Wednesday, August 23, 2006

The Great Extravagance




Looking south and north along the Hudson River from some new-to-me vista points, thanks to the new Dahon folding bike I bought last week. This is really a pretty amazing piece of engineering - below are some snapshots in the building's hallway, with the trombone gig bag in the photo to give an idea of scale, and inside the apartment. It takes perhaps 15 seconds to fold up. The ride is fine , although the wheels are only 16" - which means that going downhill means coasting, no pedaling necessary (or possible).






Postcard from Maine



Here's an early morning sky, about an hour after dawn...on my way back today. It wasn't exactly a holiday since I was remotely working on a database project for the Milarepa Tibetan Buddhist Center in Vermont and being an adult presence in the house for the 14 1/2 year old daughter of a friend while her mother was away working. Still, it was cool(er) than NYC, and there are many more trees and many fewer people. The great berry hunt (blackberries and blueberries) yielded only enough for me to eat while picking, nowhere near enough for a pie...seemed to be too late in the season for both.

Friday, August 18, 2006

Postcard from NYC



Yesterday I met a friend down at the fountain inside of the Columbus Circle traffic circle. Even though the new building there have been up for awhile, I'd never really looked at them before. They are beautiful, and against the sky spectacular. This photo was taken looking up to the west while lying down on my back on a bench...with human eyes the scope is simply amazing. Although the depth of the top of these buildings looks almost completely flat from this angle, in actuality they are not...an interesting optical illusion.
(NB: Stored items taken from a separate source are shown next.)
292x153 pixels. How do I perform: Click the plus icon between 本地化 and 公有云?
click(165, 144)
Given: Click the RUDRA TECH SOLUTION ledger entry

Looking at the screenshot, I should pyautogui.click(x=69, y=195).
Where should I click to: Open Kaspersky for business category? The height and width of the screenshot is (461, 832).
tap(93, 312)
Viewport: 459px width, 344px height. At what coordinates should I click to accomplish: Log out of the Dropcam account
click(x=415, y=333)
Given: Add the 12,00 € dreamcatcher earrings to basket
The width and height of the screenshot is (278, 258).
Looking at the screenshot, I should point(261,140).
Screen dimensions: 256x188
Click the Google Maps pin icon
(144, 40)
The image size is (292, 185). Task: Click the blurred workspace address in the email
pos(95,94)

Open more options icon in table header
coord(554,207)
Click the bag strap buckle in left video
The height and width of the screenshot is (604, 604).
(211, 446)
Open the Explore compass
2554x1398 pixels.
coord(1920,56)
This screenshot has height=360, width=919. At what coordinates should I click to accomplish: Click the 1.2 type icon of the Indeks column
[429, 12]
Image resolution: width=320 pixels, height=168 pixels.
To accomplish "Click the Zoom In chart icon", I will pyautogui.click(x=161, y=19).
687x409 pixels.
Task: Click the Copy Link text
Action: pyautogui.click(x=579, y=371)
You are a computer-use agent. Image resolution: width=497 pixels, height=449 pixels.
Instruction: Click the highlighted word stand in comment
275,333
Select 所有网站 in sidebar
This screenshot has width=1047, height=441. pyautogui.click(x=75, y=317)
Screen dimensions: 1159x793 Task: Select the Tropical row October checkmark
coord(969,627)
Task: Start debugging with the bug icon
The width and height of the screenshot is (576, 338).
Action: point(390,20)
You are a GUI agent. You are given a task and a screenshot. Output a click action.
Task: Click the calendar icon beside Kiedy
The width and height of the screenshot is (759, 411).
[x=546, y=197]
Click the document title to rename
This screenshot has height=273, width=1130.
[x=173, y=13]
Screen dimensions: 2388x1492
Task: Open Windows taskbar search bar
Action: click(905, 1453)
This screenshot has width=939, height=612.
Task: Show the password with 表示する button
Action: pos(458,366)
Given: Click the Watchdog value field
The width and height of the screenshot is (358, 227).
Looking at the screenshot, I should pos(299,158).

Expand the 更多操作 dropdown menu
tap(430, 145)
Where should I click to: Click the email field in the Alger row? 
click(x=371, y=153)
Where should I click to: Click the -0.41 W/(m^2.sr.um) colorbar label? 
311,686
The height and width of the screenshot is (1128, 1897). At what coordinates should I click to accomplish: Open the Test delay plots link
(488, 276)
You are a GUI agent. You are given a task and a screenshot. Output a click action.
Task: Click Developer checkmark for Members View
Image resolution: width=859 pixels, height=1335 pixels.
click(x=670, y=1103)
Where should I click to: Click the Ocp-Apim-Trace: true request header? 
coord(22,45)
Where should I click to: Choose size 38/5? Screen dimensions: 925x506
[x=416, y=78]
I'd heard that inside the circle all sounds of the city receed - supposedly blocked by the sound of the fountains - but this certainly wasn't the case at 11am on a summer Thursday morning. Traffic, horns, constuction bangs and crashes...there
was a symphony of cacaphonic sounds accompanied by the fountains.

Tuesday, August 15, 2006

and in Rhode Island

July 31, 2006

More swimming...this time in salt water, the Narragansett Bay. A older friend asked if I would come up and help get her started on computers (she's in her 70's) so I did. Her house is right on the bay, which is behind this beautifully-shaped tree.

Upstate

July 11, 2006

I have to admit that upstate New York has never held much appeal to me. However, I visited a friend's husband's cousin's house for a few days, and had a surprising experience. The area seemed gentle, positively bucolic. We feasted on sheep's cheese picked up from a farm. (I've never seen a farm so clean.) There were lots of lambs about, and a worker said we could go in a watch them closer. While there a bunch of sheep went by to be milked, and the lambs bleated, each with a distinctive voice - wish I'd had a DAT with me. Plus fresh tomatoes, and that day's corn. And several hammocks. The pond above looked more than a bit iffy - brown and mucky, with lots of leaves (remember, I grew up near the ocean) but I finally worked up the nerve to get in after my friend assured me that it was spring fed and had several exits. It felt wonderful, the water must be full of minerals.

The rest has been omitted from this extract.